Personal information
- Date of birth: 5 September 1980 (age 44)
- Place of birth: Urago d'Oglio, Italy
- Height: 1.80 m (5 ft 11 in)
- Position(s): Attacking Midfielder

Youth career
- 1994–1997: Atalanta

Senior career*
- Years: Team / Apps / (Gls)
- 1997–2004: Atalanta / 100 / (15)
- 2004–2006: Lecce / 57 / (6)
- 2006–2010: Modena / 85 / (24)
- 2010–2011: Cagliari / 7 / (0)
- 2011–2012: Novara / 21 / (1)
- 2012: → Vicenza (loan) / 14 / (1)
- 2012–2013: Vicenza / 18 / (4)
- 2013: → Cremonese (loan) / 8 / (0)
- 2013–2016: FeralpiSalò / 81 / (10)
- 2016–2018: Giana Erminio / 46 / (6)
- 2018–2019: Adrense / 9 / (0)

International career
- 1996: Italy U-17 / 3 / (0)
- 2000: Italy U-20 / 1 / (0)
- 2001: Italy U-21 / 5 / (2)

= Alex Pinardi =

Italian footballer (born 1980)

Alex Pinardi (born 5 September 1980) is an Italian former footballer.

==Career==
Pinardi began his career in the Primavera team of Atalanta and was, in July 1997, promoted to the Serie A team.

After seven years in the Serie A with Atalanta, he signed in the summer of 2004 for fellow Serie A club Lecce. He scored six goals in 57 games for Lecce and then signed in the summer of 2006 for Modena. On 18 June 2010 Cagliari signed the offensive midfielder from Modena on a two-year contract for free.

After just 7 games, Pinardi was signed by Serie B side Novara for €460,000 fee in a 2 1/2-year contract. On 30 January 2012 he was loaned to Vicenza for the rest of the 2011-12 season, and then sold for the next season. Novara sold Pinardi for €1 million, signing Alain Baclet also for €1 million in exchange. Pinardi signed a 3-year contract.

In January 2013 he was signed by Cremonese in a temporary deal.

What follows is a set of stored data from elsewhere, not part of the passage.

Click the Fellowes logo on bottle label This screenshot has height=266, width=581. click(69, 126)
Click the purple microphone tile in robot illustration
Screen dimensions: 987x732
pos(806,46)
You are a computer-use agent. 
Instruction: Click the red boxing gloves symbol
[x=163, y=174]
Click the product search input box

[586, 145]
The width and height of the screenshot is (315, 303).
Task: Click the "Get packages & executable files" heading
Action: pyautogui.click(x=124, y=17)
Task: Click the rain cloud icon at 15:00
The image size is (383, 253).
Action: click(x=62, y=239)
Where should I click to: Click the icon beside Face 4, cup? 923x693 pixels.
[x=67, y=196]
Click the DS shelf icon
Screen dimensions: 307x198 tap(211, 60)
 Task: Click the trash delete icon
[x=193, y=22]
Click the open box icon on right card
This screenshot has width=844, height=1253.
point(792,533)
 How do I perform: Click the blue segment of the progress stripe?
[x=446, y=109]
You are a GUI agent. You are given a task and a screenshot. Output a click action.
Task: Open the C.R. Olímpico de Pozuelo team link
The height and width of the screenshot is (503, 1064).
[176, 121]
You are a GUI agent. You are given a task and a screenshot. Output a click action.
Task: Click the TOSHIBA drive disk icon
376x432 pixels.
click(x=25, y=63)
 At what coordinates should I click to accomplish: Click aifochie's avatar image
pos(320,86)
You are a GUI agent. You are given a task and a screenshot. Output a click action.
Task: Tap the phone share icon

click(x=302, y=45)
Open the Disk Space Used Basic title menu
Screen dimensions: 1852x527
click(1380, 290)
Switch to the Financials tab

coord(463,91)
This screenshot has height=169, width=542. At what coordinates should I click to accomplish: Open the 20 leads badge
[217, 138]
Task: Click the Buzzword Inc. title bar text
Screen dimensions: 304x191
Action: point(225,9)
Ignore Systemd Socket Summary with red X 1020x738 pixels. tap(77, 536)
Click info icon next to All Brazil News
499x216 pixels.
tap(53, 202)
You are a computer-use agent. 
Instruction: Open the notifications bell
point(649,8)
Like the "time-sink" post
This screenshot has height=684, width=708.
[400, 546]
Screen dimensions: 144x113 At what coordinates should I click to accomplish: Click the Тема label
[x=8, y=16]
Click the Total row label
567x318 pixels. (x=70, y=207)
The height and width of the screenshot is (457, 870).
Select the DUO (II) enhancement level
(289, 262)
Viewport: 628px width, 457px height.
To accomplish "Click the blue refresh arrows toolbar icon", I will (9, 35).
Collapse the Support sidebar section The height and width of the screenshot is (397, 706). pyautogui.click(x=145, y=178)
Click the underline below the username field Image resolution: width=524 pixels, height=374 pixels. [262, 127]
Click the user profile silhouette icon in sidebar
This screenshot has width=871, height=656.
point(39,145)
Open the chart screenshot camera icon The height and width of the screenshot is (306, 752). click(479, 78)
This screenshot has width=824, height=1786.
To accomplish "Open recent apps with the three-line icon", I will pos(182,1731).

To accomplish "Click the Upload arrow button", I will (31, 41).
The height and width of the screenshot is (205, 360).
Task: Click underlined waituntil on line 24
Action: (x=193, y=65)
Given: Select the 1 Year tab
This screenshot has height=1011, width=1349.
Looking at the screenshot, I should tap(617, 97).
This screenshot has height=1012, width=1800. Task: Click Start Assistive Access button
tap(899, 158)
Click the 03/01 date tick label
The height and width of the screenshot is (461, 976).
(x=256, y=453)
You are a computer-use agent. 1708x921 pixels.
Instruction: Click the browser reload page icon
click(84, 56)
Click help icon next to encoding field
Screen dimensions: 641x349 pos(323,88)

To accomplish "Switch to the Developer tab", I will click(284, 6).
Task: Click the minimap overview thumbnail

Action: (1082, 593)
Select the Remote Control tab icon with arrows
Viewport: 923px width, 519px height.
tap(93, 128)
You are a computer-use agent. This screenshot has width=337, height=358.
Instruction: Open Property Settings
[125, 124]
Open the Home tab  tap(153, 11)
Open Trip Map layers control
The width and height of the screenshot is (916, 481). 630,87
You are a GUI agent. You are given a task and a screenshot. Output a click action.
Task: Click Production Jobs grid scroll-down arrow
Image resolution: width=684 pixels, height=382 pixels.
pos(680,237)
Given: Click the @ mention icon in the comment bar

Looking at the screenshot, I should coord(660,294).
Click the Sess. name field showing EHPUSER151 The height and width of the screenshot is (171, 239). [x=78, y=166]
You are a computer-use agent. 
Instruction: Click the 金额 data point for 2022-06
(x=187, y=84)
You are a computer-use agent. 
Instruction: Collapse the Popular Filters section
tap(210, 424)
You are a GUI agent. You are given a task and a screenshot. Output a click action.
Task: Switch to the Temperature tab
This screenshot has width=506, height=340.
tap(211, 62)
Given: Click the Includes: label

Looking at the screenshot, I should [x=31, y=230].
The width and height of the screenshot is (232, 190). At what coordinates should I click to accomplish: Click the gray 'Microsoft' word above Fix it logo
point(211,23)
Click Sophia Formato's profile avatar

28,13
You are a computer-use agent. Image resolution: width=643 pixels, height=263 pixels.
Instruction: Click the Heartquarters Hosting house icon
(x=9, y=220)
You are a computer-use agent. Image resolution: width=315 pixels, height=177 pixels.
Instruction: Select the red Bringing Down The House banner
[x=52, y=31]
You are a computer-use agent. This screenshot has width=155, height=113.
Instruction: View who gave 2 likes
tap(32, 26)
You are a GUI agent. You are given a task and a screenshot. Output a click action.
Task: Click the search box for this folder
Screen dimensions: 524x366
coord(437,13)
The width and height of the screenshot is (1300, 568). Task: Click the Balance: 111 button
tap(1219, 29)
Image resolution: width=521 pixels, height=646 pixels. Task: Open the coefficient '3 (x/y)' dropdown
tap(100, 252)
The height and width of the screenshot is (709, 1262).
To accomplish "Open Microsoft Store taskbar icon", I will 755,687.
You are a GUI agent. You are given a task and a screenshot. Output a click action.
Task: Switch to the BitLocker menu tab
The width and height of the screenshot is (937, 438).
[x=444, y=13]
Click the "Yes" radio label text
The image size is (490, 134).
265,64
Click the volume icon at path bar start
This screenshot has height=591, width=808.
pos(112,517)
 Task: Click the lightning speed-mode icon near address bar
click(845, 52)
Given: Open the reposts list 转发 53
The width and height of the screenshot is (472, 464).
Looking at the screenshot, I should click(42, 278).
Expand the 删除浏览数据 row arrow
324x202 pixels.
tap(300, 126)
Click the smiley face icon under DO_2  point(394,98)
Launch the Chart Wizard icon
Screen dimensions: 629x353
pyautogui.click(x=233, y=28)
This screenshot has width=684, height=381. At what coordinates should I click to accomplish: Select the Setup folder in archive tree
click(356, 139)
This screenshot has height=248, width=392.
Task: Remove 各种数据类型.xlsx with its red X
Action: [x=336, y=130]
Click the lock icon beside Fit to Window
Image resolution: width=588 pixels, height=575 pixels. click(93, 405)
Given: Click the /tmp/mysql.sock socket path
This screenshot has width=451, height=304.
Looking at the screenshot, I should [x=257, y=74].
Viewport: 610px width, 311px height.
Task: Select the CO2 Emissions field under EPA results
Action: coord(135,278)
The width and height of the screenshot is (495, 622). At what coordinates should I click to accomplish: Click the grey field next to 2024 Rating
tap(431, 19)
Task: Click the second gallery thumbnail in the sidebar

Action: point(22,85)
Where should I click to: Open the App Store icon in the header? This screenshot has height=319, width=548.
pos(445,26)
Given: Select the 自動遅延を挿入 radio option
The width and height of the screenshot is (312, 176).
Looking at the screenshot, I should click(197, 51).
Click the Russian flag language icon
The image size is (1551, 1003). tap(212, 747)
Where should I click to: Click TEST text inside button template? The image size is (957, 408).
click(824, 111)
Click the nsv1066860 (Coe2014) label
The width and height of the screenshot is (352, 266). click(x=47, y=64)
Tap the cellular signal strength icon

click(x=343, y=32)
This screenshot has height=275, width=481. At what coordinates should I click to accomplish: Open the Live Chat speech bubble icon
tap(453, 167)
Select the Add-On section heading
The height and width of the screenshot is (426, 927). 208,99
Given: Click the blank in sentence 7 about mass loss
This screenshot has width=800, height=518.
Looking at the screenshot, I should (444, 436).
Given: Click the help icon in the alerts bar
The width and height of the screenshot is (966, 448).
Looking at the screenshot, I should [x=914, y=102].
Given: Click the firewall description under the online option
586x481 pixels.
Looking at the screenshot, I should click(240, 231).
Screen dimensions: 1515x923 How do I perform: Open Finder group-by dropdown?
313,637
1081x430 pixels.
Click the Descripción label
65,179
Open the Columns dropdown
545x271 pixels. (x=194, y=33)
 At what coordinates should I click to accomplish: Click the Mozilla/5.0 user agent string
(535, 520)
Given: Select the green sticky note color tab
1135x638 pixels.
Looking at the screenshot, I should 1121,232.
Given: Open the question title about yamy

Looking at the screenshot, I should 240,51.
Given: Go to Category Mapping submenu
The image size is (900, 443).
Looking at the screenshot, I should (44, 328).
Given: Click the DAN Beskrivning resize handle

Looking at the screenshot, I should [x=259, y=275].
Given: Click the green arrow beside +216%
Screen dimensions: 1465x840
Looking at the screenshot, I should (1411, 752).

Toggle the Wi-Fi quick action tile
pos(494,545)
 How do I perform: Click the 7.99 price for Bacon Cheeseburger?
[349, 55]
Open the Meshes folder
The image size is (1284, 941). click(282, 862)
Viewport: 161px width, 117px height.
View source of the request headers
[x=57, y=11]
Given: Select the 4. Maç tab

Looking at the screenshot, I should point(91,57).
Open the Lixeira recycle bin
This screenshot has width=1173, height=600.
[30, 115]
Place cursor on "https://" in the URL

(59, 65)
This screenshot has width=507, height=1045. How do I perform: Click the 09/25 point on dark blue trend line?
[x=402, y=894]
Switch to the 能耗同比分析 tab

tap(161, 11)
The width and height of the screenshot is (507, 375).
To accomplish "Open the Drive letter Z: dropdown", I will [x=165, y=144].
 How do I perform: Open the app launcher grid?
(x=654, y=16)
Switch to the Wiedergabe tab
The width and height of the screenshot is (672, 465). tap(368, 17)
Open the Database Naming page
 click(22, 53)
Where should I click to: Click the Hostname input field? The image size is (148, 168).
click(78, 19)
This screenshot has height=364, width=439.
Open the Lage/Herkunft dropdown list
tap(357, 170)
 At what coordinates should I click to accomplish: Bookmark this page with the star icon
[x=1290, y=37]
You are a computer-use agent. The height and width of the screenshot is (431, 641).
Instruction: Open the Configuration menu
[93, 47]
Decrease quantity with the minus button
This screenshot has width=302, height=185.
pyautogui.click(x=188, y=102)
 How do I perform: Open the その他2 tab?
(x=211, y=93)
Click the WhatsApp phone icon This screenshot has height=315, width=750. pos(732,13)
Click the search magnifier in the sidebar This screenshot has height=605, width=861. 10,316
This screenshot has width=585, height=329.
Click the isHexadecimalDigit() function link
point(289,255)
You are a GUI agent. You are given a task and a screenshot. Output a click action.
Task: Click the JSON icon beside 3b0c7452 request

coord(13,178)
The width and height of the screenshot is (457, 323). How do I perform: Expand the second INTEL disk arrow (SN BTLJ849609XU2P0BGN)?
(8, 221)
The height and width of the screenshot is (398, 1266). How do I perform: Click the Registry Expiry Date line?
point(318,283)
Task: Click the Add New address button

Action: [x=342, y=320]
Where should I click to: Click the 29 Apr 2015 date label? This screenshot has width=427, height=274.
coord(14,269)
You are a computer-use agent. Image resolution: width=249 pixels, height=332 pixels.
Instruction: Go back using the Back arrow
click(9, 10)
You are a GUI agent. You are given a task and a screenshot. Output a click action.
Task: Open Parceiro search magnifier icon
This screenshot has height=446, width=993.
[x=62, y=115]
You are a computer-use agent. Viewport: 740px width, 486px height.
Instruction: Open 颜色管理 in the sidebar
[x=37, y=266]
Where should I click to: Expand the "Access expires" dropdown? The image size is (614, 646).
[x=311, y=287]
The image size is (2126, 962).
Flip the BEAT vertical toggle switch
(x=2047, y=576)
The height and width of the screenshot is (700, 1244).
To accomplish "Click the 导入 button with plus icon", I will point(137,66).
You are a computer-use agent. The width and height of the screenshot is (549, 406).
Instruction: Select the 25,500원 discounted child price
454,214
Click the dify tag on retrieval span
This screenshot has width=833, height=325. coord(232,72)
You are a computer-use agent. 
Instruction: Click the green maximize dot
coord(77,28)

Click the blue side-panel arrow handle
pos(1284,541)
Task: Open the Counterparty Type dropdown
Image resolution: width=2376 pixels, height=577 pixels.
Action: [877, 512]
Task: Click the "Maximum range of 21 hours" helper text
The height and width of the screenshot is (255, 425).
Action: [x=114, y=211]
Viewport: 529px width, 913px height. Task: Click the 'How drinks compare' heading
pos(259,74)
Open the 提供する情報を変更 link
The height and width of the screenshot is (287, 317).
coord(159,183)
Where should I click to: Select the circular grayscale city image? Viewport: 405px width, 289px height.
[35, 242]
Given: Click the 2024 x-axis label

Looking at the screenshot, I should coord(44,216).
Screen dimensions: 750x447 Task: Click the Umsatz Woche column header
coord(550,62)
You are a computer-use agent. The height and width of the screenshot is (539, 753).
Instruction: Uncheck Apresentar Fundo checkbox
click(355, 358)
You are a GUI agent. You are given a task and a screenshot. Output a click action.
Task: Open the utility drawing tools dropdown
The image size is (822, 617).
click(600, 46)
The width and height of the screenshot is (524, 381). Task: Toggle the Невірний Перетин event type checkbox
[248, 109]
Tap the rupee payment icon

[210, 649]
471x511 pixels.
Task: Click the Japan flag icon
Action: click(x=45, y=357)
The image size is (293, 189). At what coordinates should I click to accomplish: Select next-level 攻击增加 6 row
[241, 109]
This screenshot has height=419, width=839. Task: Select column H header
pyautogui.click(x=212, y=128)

On 17 July 2013 Pinardi was signed by FeralpiSalò in a temporary deal. In May 2014 he had an operation on his posterior cruciate ligament. On 23 June 2014 Pinardi was signed outright in a 1-year contract. On 22 May 2015 Pinardi signed a new 1-year contract with FeralpiSalò.

==International career==
Pinardi played for the Italy national football teams in the U-17 (all in friendlies), U-20 and U-21 levels.